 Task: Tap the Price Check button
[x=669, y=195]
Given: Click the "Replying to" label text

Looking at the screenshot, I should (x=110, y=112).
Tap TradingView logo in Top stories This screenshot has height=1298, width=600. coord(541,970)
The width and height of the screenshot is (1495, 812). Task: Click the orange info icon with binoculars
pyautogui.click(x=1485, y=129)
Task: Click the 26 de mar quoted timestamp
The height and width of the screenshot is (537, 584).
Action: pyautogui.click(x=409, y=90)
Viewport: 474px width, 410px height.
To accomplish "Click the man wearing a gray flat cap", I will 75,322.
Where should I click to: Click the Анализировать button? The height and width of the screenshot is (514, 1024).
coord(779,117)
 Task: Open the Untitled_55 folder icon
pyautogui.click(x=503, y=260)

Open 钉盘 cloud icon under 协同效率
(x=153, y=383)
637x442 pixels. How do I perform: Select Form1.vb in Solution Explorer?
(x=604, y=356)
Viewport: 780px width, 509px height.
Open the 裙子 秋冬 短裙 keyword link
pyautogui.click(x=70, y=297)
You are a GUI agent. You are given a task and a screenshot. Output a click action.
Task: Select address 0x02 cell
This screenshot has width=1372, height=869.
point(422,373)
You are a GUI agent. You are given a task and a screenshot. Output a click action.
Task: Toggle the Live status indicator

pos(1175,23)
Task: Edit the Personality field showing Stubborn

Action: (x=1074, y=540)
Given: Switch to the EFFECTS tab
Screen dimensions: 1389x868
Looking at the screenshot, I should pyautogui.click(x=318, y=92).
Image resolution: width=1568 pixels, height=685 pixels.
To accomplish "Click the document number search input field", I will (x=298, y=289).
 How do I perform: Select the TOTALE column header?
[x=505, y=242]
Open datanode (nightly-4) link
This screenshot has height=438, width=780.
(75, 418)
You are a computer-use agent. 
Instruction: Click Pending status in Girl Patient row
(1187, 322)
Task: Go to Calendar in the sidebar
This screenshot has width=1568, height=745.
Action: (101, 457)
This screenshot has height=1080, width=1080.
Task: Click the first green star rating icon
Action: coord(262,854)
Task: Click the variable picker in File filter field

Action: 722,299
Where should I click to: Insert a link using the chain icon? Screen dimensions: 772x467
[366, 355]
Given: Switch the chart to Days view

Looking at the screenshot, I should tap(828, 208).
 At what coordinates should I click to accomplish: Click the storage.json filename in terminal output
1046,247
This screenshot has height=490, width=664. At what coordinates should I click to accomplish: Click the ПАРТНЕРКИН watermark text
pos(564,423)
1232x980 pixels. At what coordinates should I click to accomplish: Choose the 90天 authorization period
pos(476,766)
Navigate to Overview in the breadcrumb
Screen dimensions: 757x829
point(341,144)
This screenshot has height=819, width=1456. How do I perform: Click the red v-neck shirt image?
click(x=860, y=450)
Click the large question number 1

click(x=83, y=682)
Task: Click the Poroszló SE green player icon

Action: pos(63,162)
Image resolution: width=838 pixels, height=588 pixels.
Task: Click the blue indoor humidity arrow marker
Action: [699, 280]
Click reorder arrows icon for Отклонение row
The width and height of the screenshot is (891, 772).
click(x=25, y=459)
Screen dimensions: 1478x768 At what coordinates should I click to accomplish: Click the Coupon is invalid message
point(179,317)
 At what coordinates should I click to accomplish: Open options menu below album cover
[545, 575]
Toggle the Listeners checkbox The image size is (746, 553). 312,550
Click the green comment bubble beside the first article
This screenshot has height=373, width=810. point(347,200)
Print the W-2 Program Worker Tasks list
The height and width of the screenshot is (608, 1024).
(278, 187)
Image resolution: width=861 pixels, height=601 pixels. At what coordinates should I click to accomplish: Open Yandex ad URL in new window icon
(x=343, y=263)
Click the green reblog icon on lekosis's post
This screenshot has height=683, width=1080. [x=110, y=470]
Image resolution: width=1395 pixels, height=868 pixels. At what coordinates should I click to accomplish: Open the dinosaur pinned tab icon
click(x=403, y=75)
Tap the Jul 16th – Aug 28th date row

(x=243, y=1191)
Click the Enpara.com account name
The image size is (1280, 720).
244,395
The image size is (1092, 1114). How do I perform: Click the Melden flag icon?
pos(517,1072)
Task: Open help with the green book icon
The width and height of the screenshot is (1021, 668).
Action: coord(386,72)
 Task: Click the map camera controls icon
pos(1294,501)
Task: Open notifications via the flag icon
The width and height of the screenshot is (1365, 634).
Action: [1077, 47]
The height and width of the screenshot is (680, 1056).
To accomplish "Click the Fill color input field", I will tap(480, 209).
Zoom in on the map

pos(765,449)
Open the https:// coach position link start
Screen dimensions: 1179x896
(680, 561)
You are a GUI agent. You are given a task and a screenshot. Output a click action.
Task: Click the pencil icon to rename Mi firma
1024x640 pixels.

__ACTIVITY__: Only the lines from the first line of the records through the line containing "Tap TradingView logo" should be repeated, exactly as they appear.

__WRITTEN RESPONSE__:
 Task: Tap the Price Check button
[x=669, y=195]
Given: Click the "Replying to" label text

Looking at the screenshot, I should (x=110, y=112).
Tap TradingView logo in Top stories This screenshot has height=1298, width=600. coord(541,970)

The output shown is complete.